Problem to solve — Would you retype the line that contains "The width and height of the screenshot is (1000, 600)." and all lines following it to the end of the entries below, exactly and without pictures?

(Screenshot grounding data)
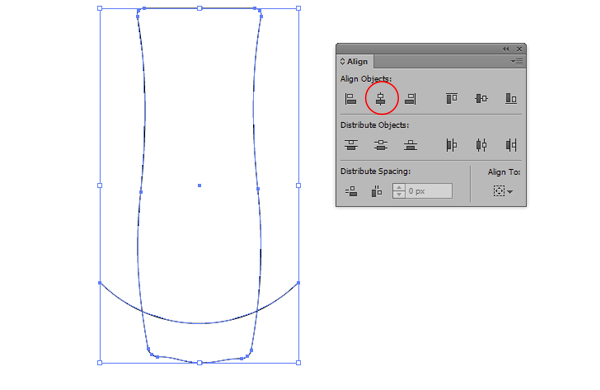
Task: Open the Align panel options menu
Action: pos(517,61)
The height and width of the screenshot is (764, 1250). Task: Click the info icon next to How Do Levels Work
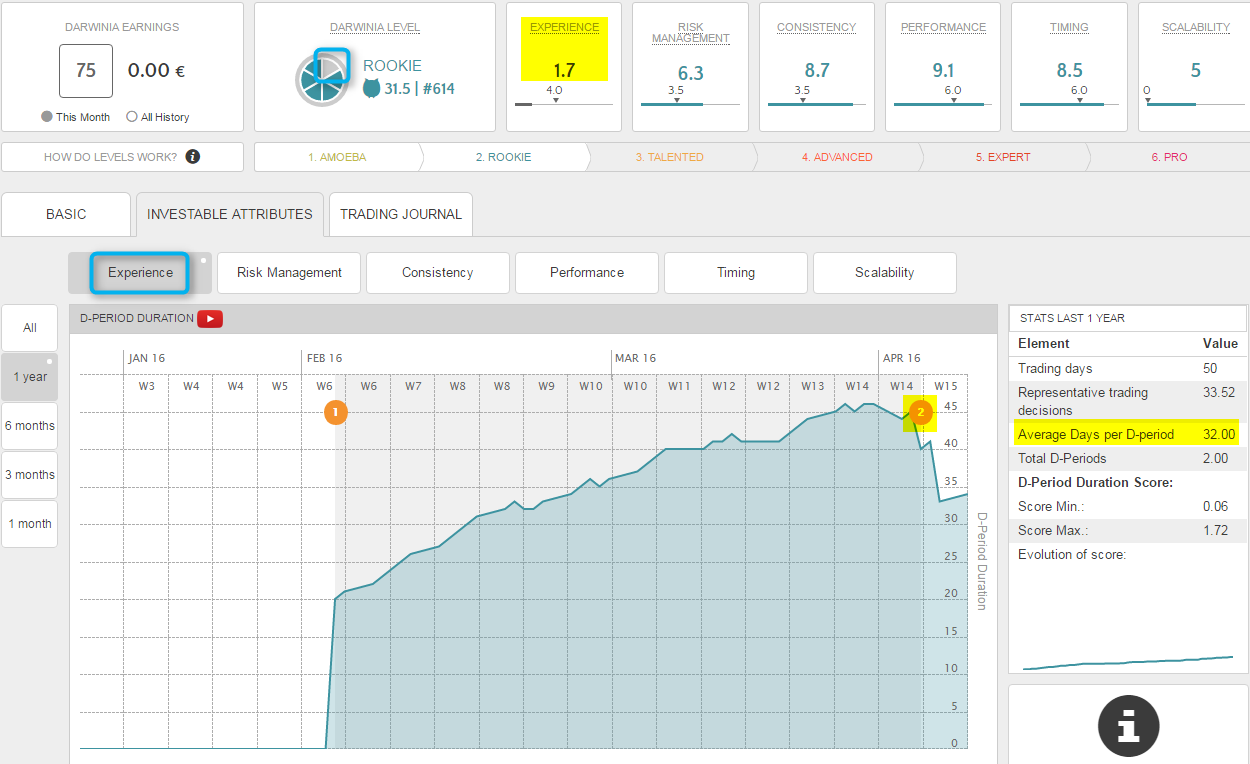(193, 157)
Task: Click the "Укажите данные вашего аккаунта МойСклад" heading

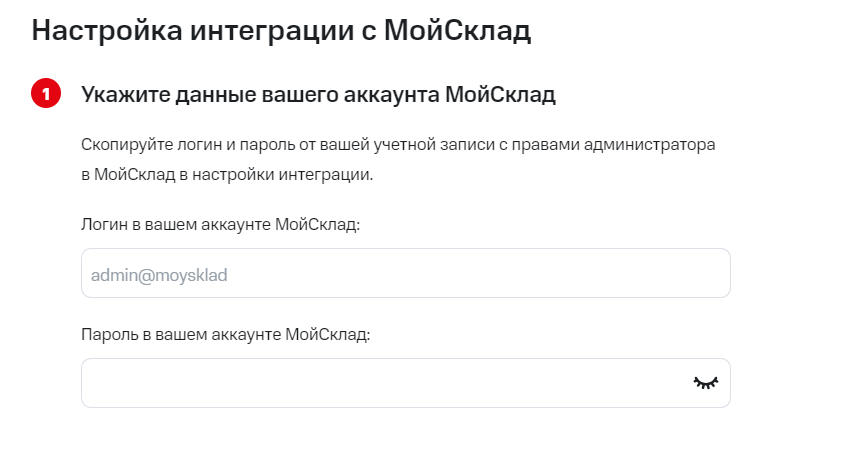Action: point(318,95)
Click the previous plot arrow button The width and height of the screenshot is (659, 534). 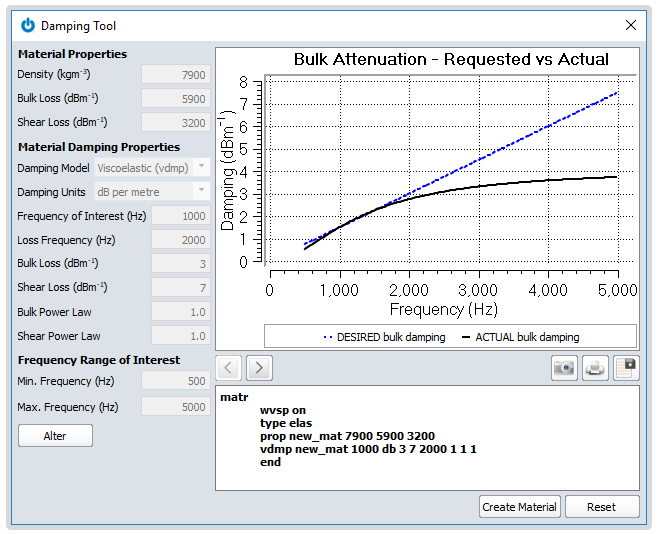click(229, 367)
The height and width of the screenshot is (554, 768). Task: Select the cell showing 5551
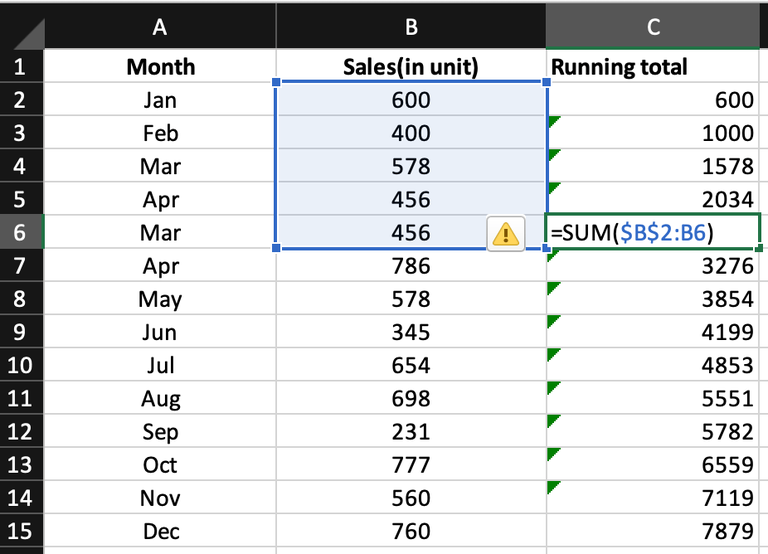(x=654, y=398)
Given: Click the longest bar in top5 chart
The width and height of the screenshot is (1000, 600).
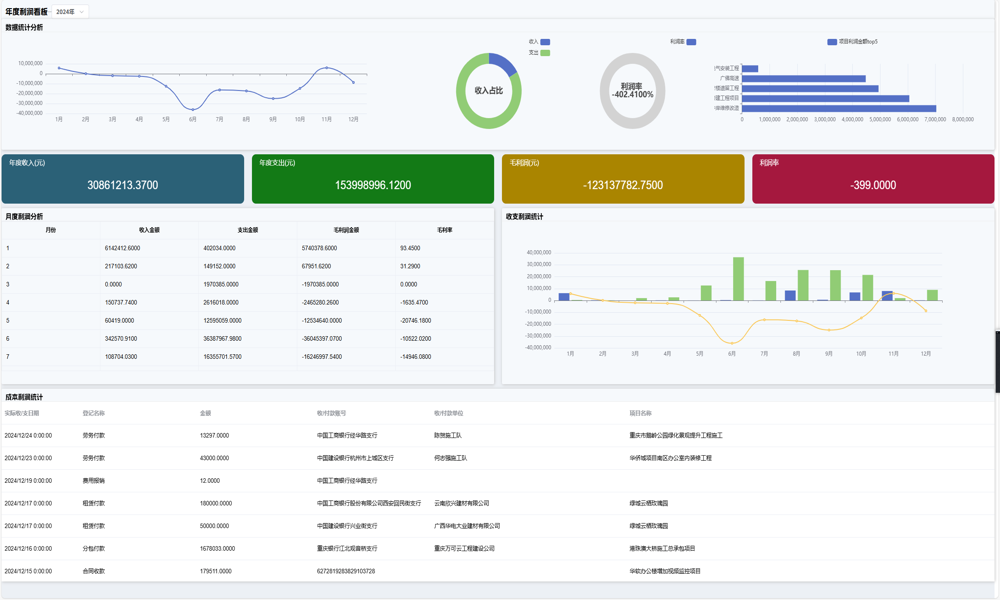Looking at the screenshot, I should 838,108.
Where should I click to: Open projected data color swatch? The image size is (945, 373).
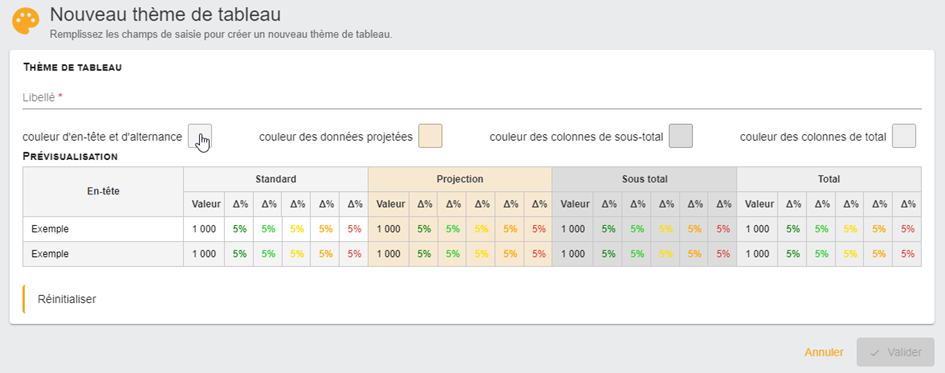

Problem solution —
The width and height of the screenshot is (1000, 600).
Looking at the screenshot, I should 838,108.
Where should I click to: Open projected data color swatch? The image size is (945, 373).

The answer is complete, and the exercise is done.